La cocina marroquí es el reflejo de los pueblos que conforman el país. Así ciertos guisos provienen de los primeros habitantes del lugar –los bereberes– como son el tajine y la sopa harira. De las tribus beduinas del Sahara vienen el uso de cereales, leche y dátiles, y de los árabes el aceite de oliva, las frutas, las almendras y los condimentos.

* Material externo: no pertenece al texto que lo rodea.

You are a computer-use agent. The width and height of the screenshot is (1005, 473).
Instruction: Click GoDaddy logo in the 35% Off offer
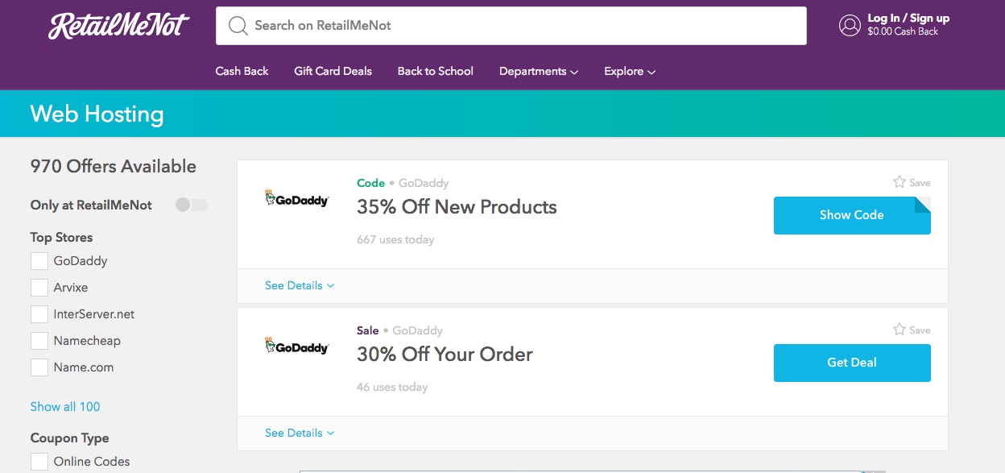(297, 198)
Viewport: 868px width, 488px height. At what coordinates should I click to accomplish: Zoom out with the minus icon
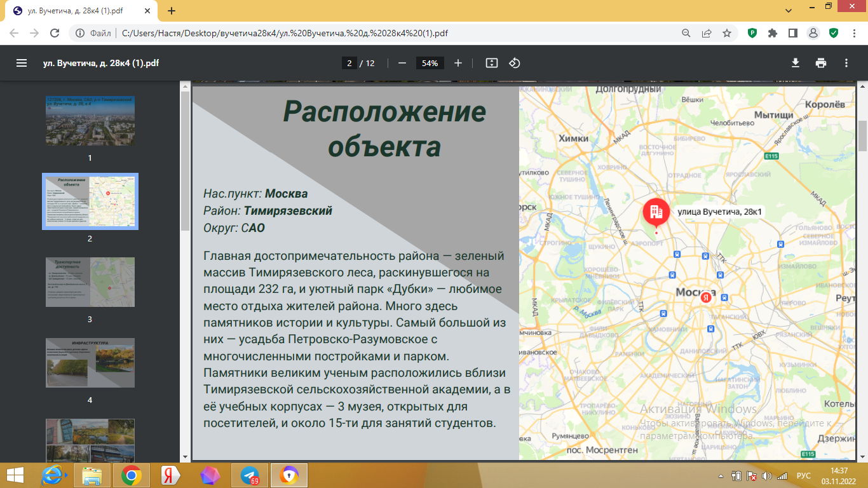point(402,63)
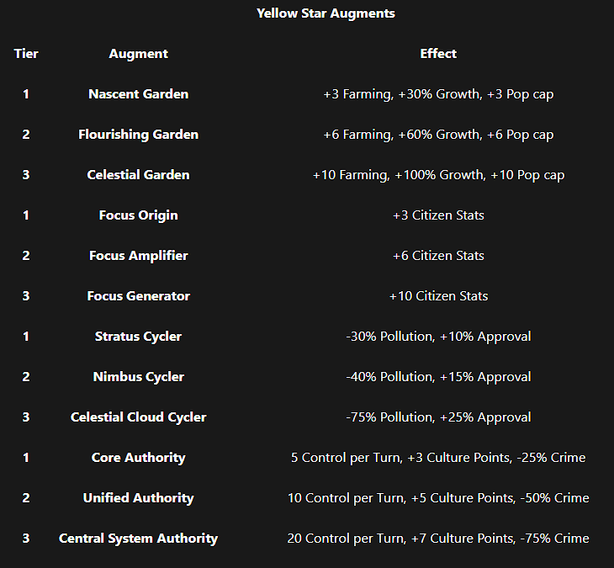
Task: Click the Effect column header
Action: [438, 54]
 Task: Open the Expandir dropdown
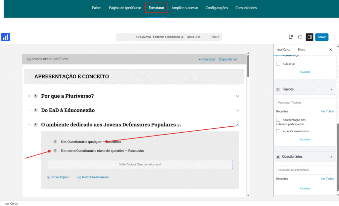227,59
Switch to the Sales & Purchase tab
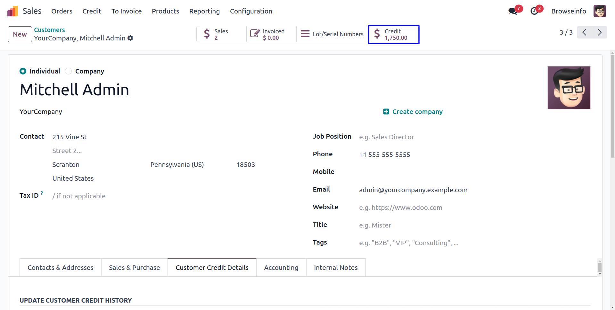This screenshot has height=310, width=615. point(134,268)
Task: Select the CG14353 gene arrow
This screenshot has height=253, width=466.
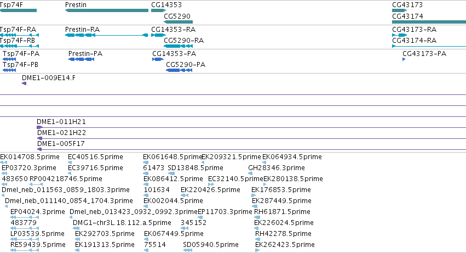Action: [x=158, y=10]
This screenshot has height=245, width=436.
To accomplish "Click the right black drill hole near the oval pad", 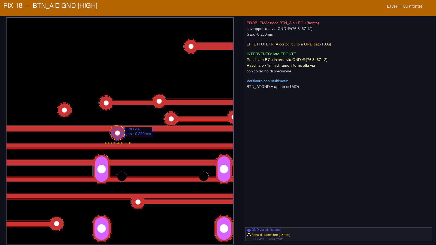I will point(204,176).
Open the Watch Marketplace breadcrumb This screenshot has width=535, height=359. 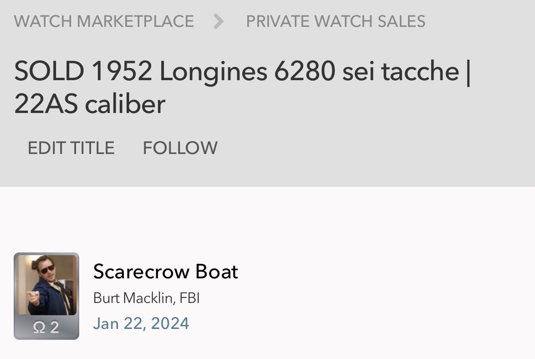tap(104, 21)

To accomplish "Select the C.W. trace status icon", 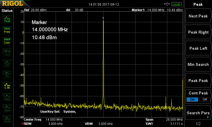I will tap(7, 86).
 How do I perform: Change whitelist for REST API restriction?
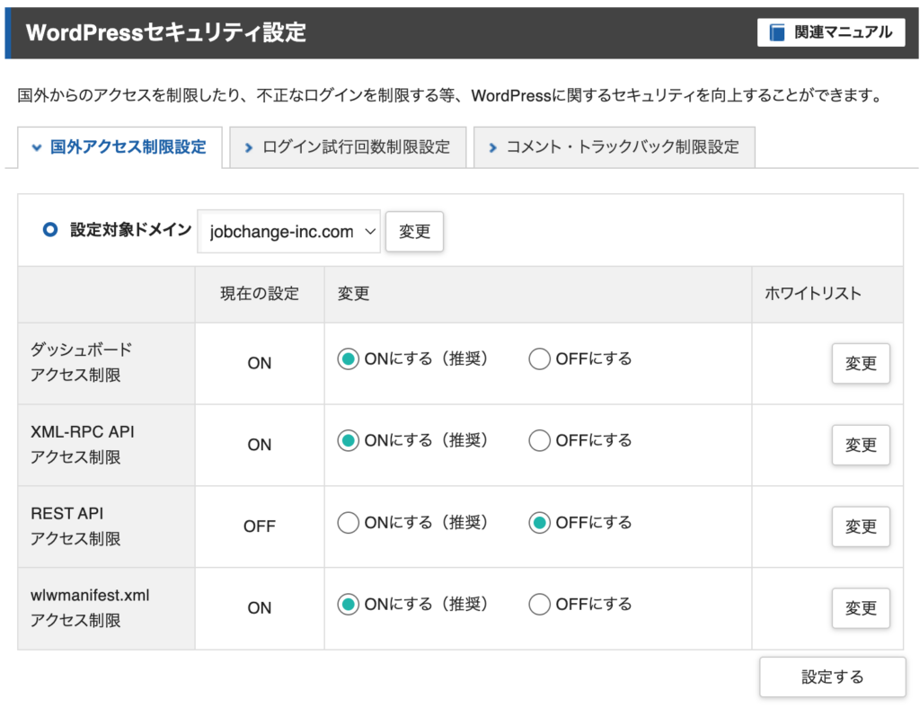click(x=860, y=527)
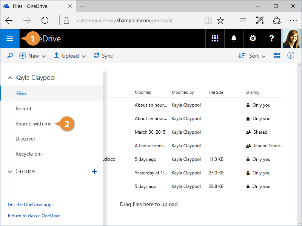Open the information details pane icon

(291, 56)
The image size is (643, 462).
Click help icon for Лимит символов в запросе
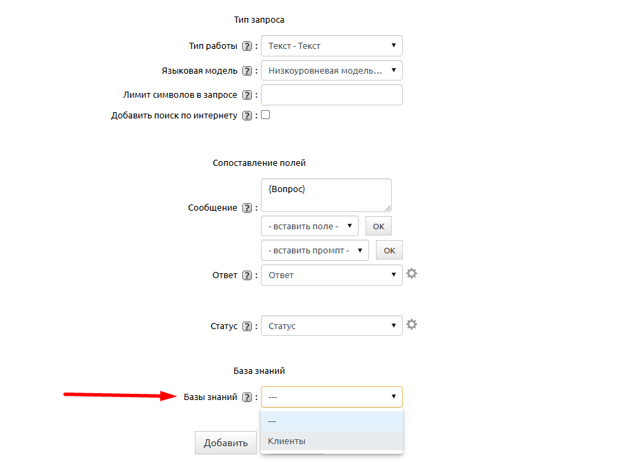click(x=248, y=95)
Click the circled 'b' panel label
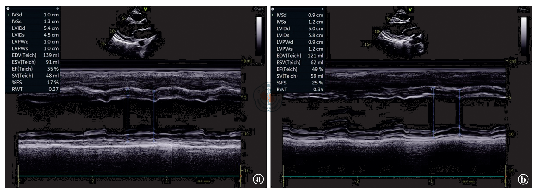This screenshot has width=537, height=193. (x=523, y=179)
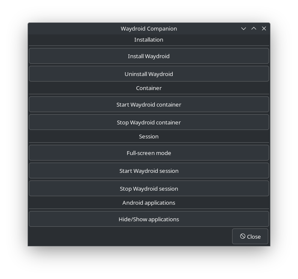Click the circle-slash icon on the Close button
The image size is (298, 279).
pos(242,236)
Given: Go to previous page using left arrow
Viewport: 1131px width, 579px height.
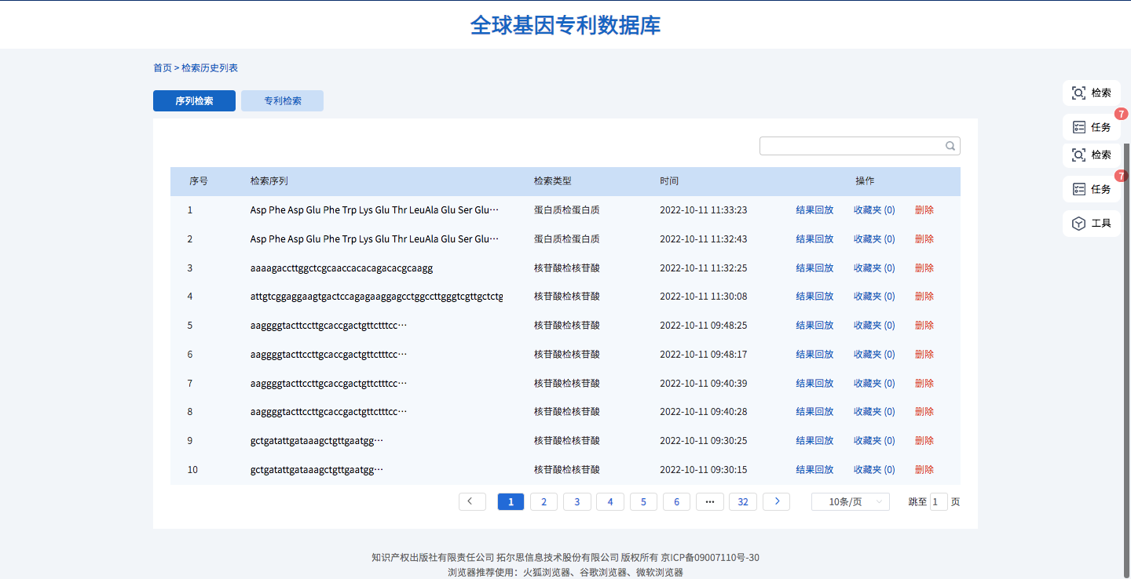Looking at the screenshot, I should pyautogui.click(x=472, y=502).

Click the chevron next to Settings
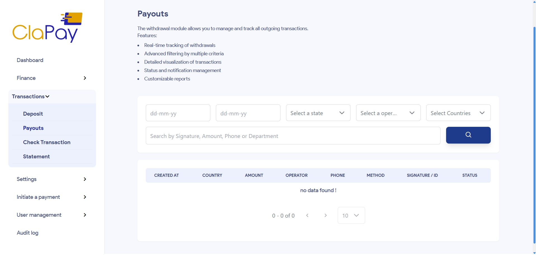pos(85,179)
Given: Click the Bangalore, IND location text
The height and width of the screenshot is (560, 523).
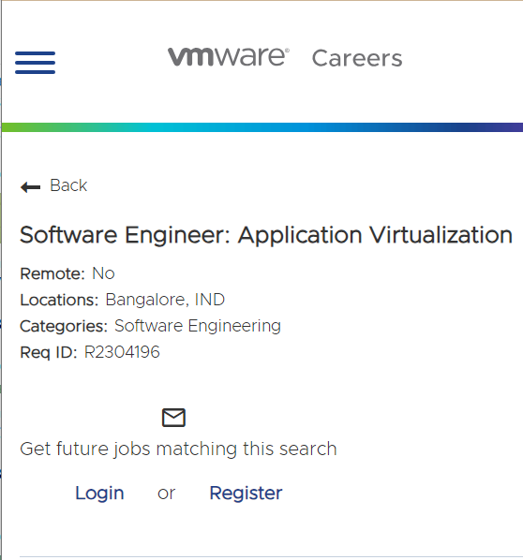Looking at the screenshot, I should click(165, 300).
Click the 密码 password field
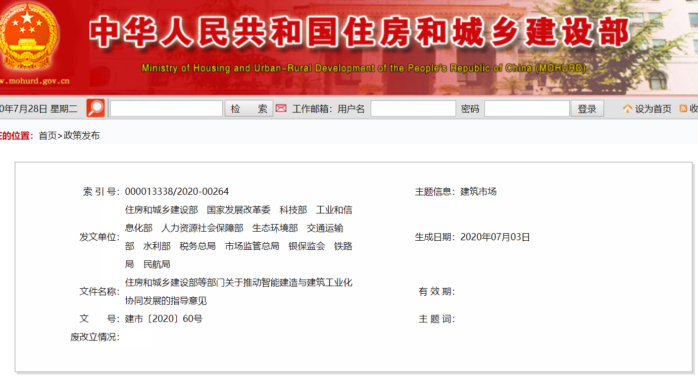698x379 pixels. (526, 108)
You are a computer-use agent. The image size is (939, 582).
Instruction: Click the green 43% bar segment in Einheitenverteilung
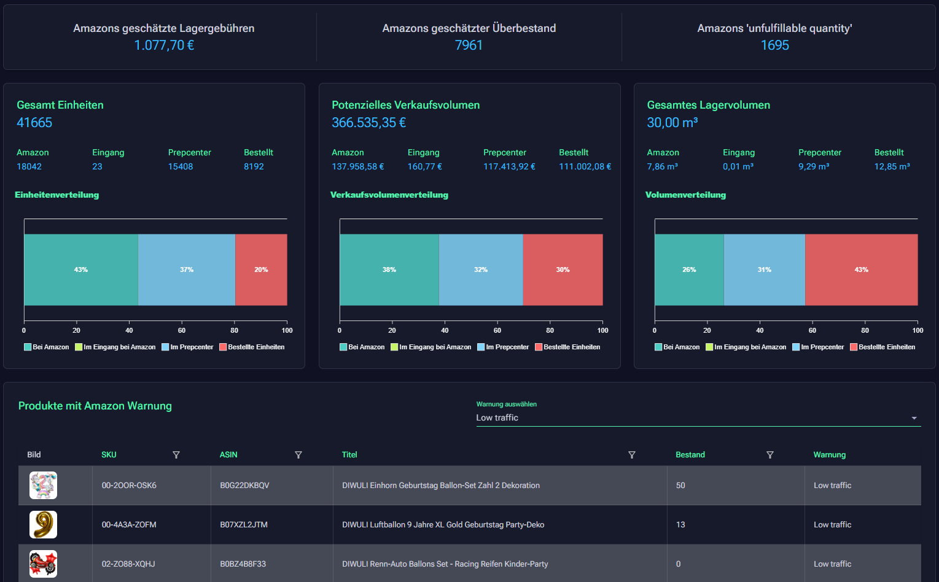[x=80, y=270]
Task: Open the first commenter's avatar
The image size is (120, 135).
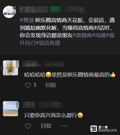Action: [x=11, y=68]
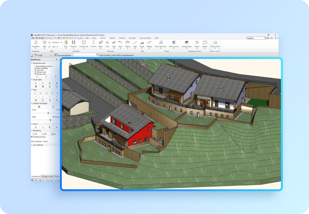Image resolution: width=309 pixels, height=214 pixels.
Task: Toggle the Joining Surfaces switch
Action: click(32, 137)
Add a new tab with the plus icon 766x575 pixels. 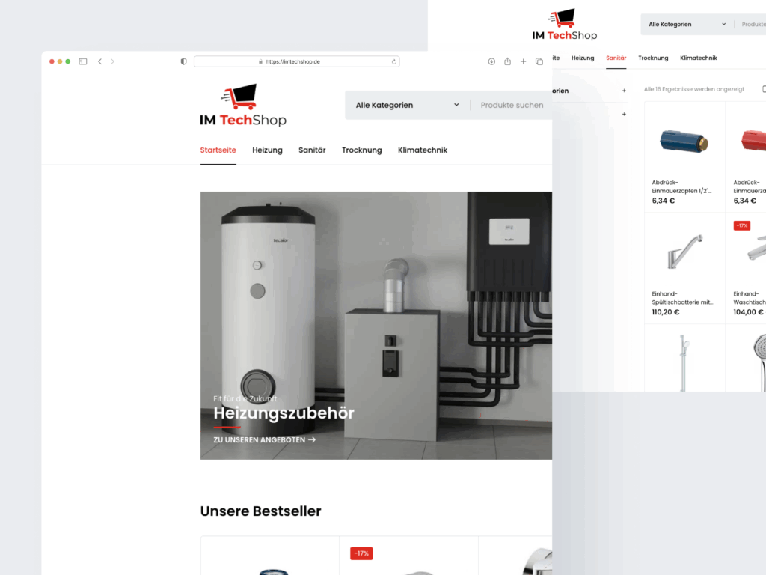coord(524,61)
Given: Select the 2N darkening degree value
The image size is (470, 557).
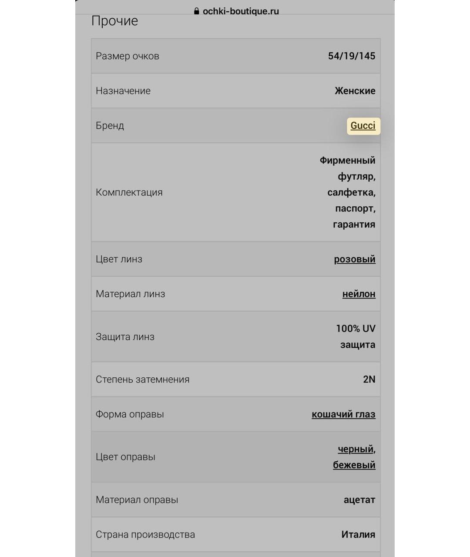Looking at the screenshot, I should pos(369,379).
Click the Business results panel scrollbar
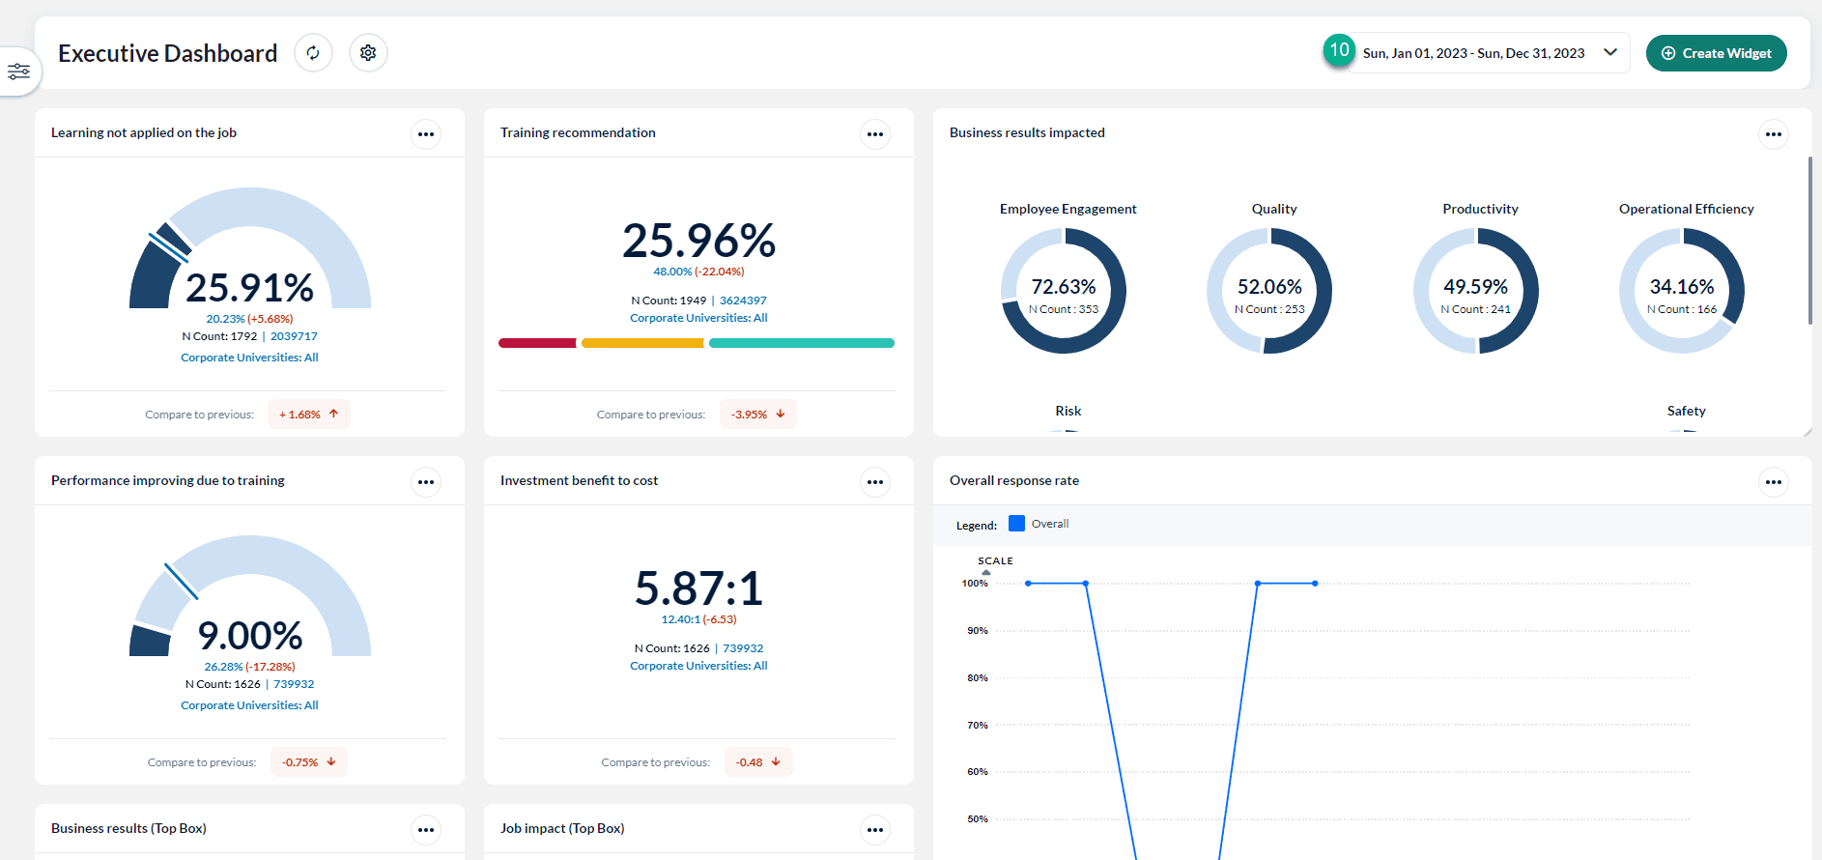1822x860 pixels. click(1809, 242)
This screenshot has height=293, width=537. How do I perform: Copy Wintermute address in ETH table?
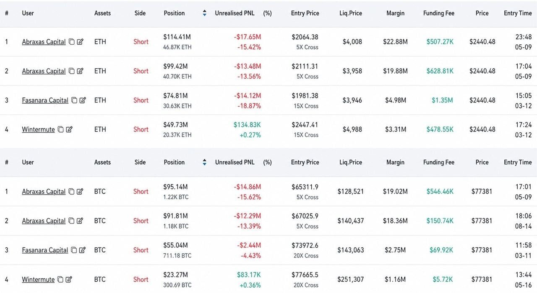tap(61, 130)
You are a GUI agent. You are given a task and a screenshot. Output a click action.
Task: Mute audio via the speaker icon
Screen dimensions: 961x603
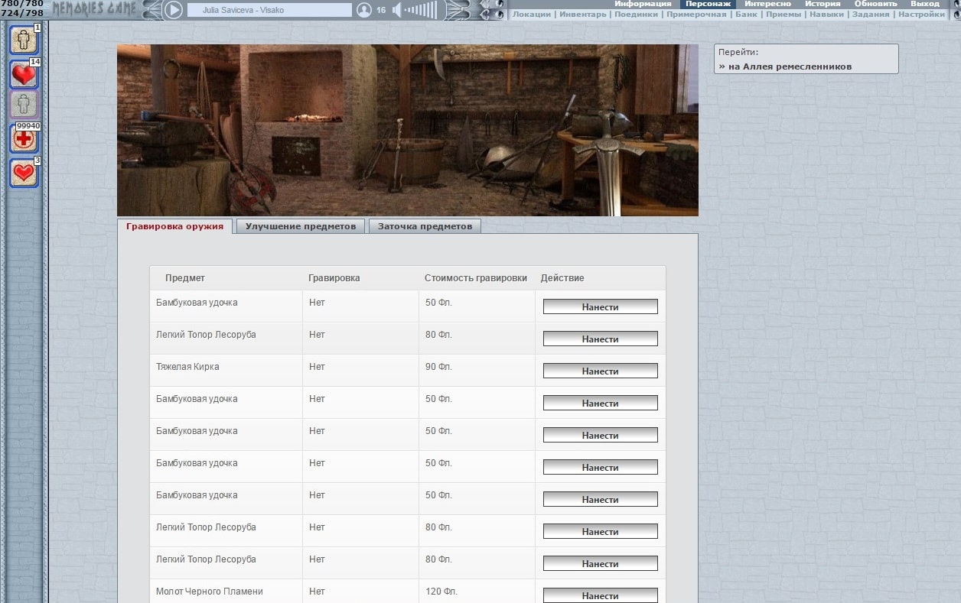(x=396, y=10)
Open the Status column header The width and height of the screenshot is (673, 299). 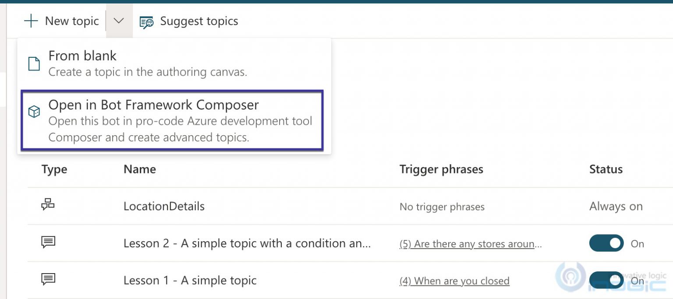(x=606, y=169)
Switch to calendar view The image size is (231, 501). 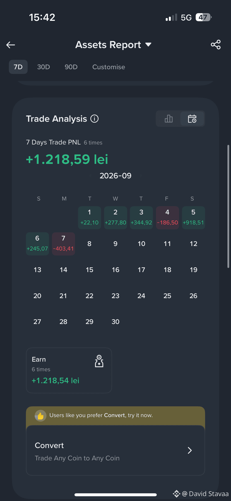[192, 119]
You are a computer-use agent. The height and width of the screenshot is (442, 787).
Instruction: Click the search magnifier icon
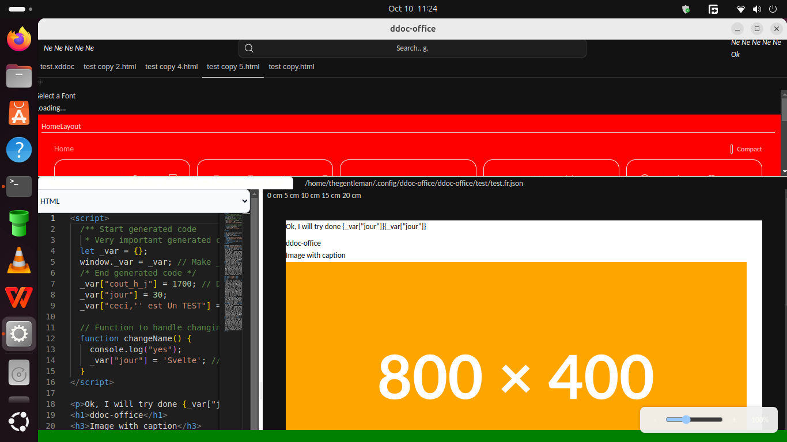[x=249, y=48]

Las tres influencias principales son la árabe, la turca y la andaluza. Esta última es la que dio todo el refinamiento a la cocina marroquí, toda su sutilidad, la búsqueda de nuevos sabores y la delicadeza de las presentaciones. Los Omeyas sirios dejaron su huella en la pastelería a base de almendras, pistachos y miel. Las dinastías del período andaluz dejaron su impronta en los contrastes entre salado y dulce. En el sur, la huella bereber está presente en los tajines de cordero, la sémola dulce. Mientras que las ciudades como Marrakech y Fes representan el refinamiento de platos entre los que se cuentan el cuscus y la harira de paloma, en las ciudades de la costa se ofrecen distintas variedades de recetas de pescado.

Una buena comida siempre termina con un vaso de té a la menta, que aunque es una costumbre arraigada, sólo remonta al s. XVIII, cuando los ingleses trajeron el té a Marruecos. Antes de esta fecha los marroquíes eran, como sus ancestros de la península arábiga, grandes bebedores de café.